I suppose that some people might think that she is a little bit more beautiful than I am, but her mouth is too wide and her complexion has exactly zero radiance. Also, she is always looking down at the ground, so you cannot even tell if her eyelids are monolid or duolid.

By the end of the day when they amputated my hair, I have gotten all twenty-four girls enrolled at Pearl Colony to make vows of sisterhood with me to take down that Doi Liang and get her kicked out of Pearl Colony at all costs. No one likes a traitor.

If Doi Liang gets kicked out of Pearl Colony, there is no way that Pearl Opera Academy will ever accept her. Not with an expulsion on her record. She will never perform legitimate Wu-Liu again. She will never get cast in a role again, except in some variety show production called "Has-Beens of Wu-Liu" or "Nobodies on Skates" or else some topless skating chorus in a saloon in Cleanside.

But the question is how can we get her kicked out of Pearl Colony? Normally, girls get kicked out for smoking sinkweed or violating curfew or getting caught with boys in their rooms, but this one is so uptight she probably wipes her ass with lace scarves.

On the first day of class, we are presented with the perfect way to get that Doi Liang kicked out. When we assemble on the training court on the first day, we are all devastated to see that our Wu-Liu instructor is Sensei Madame Tong. She is an instructor at Pearl Opera Academy. However, she also wrote that ghastly parenting guide
How to Raise Dutiful, Successful Children the Traditional Imperial Way
that has been giving our parents stupid ideas. Piss me off to death. How am I going to survive three months under her rule?

However, the lesson system and grading plan that Sensei Madame Tong sets forth for us that first day give us the perfect path to get that Doi Liang kicked out of Pearl Colony.

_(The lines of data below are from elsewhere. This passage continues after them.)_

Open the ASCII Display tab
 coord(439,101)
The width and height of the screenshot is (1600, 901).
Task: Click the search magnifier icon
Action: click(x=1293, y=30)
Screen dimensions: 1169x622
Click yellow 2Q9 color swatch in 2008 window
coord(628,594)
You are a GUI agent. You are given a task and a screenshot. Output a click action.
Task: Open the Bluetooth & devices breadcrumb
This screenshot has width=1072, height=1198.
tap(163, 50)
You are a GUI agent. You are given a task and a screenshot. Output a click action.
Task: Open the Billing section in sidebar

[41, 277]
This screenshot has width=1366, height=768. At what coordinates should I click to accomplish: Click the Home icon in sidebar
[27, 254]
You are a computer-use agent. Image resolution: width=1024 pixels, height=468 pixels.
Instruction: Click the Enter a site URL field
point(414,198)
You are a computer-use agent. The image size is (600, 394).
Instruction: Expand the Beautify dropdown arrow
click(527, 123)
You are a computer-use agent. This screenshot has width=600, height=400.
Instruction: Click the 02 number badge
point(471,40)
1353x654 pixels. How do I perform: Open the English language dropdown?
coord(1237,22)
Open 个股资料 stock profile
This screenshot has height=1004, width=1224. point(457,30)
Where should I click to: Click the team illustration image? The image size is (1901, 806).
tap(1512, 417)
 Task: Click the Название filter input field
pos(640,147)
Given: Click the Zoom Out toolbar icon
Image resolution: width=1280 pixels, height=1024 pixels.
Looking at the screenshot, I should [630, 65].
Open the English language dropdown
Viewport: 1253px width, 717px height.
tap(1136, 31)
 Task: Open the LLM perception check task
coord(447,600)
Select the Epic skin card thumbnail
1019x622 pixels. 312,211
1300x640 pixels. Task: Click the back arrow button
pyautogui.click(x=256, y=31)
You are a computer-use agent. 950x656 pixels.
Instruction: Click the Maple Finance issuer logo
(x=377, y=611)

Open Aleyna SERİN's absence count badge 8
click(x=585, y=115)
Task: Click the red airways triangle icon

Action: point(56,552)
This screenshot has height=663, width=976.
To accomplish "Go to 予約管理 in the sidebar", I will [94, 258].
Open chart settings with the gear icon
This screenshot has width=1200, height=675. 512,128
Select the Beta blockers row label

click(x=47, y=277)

"Wicked, ungrateful daughters," says Sensei Madame Tong. She would be beautiful if she did not purse her lips so much.

"Question: What is the greatest cause of all evil in this world? Answer: Undutiful children.

"Question: What is the greatest joy that a person can have in this life? Answer: To show respect to one's esteemed parents.

"As we start our first day of lessons at Pearl Rehabilitative Colony for Ungrateful Daughters, let us remember the story of young Mei-Ching the Dutiful, who, when her parents were too old and weak to work, chopped all the trees on the mountain where they lived to give them firewood, then cut off her own head to make soup to feed her parents.